Task:
Scan the entries below for the word "computer" and copy every line in which it occurs.
[Opening Supplied records section]
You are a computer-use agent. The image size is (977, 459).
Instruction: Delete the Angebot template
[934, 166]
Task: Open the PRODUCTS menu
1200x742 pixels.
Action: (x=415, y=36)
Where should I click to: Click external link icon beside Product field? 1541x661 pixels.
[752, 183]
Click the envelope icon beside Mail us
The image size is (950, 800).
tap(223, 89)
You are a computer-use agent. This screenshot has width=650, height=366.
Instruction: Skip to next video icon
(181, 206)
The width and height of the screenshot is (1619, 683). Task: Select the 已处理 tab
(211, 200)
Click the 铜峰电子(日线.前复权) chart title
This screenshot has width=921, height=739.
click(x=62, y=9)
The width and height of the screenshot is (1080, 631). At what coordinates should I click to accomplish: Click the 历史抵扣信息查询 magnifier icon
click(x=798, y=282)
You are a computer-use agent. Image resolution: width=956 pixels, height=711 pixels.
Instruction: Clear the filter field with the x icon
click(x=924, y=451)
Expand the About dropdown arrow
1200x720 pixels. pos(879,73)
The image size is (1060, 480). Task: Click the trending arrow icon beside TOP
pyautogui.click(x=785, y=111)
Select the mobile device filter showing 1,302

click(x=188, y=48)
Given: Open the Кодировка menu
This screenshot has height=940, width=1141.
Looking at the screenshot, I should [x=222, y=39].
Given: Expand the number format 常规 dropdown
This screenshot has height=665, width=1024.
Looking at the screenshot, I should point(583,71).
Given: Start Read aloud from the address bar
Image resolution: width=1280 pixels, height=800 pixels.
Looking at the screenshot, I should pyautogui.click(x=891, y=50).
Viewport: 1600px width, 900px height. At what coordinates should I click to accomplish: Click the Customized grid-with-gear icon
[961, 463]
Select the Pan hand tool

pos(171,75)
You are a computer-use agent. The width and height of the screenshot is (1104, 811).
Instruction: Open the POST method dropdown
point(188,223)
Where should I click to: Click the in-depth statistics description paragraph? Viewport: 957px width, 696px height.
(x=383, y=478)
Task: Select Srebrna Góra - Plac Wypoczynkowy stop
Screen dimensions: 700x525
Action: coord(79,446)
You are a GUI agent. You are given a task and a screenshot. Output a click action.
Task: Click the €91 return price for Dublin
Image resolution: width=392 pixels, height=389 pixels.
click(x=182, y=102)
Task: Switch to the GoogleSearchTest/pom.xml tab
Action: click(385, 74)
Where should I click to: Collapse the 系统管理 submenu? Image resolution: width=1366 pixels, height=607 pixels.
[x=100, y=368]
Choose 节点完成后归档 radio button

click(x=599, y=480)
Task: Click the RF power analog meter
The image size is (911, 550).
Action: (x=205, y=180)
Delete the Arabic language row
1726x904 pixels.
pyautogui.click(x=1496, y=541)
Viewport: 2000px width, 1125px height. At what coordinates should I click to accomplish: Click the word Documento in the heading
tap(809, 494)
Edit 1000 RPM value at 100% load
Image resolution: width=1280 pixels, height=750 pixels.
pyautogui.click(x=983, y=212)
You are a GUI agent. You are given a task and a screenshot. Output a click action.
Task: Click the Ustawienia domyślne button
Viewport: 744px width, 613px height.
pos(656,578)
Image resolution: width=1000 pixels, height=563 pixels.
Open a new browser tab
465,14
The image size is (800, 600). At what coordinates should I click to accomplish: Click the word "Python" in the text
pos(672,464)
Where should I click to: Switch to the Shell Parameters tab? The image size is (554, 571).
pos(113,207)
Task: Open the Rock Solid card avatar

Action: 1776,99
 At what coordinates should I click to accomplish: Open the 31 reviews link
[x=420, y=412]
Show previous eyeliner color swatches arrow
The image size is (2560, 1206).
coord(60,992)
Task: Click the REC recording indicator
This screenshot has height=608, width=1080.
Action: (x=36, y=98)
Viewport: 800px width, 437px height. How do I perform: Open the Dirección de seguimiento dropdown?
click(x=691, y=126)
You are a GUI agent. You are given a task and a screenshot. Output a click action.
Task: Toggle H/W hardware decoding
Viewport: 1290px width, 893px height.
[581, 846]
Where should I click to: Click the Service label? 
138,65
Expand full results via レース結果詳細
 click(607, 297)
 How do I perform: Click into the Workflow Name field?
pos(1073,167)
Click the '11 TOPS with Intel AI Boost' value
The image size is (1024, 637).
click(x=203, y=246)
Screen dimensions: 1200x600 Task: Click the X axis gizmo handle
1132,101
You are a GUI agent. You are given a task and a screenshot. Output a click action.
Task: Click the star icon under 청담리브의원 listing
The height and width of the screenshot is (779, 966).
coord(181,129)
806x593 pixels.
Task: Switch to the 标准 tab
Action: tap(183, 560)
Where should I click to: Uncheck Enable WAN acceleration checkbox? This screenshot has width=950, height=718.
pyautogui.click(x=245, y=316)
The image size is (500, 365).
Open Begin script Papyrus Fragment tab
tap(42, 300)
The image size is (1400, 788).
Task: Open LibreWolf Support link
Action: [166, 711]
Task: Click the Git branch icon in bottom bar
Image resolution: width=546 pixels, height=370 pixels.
[Closing Supplied records section]
Written response:
You are a computer-use agent. The image size is (977, 459).
You are a computer-use agent. This screenshot has width=650, height=366.
You are a computer-use agent. Image resolution: width=956 pixels, height=711 pixels.
You are a computer-use agent. The width and height of the screenshot is (1104, 811).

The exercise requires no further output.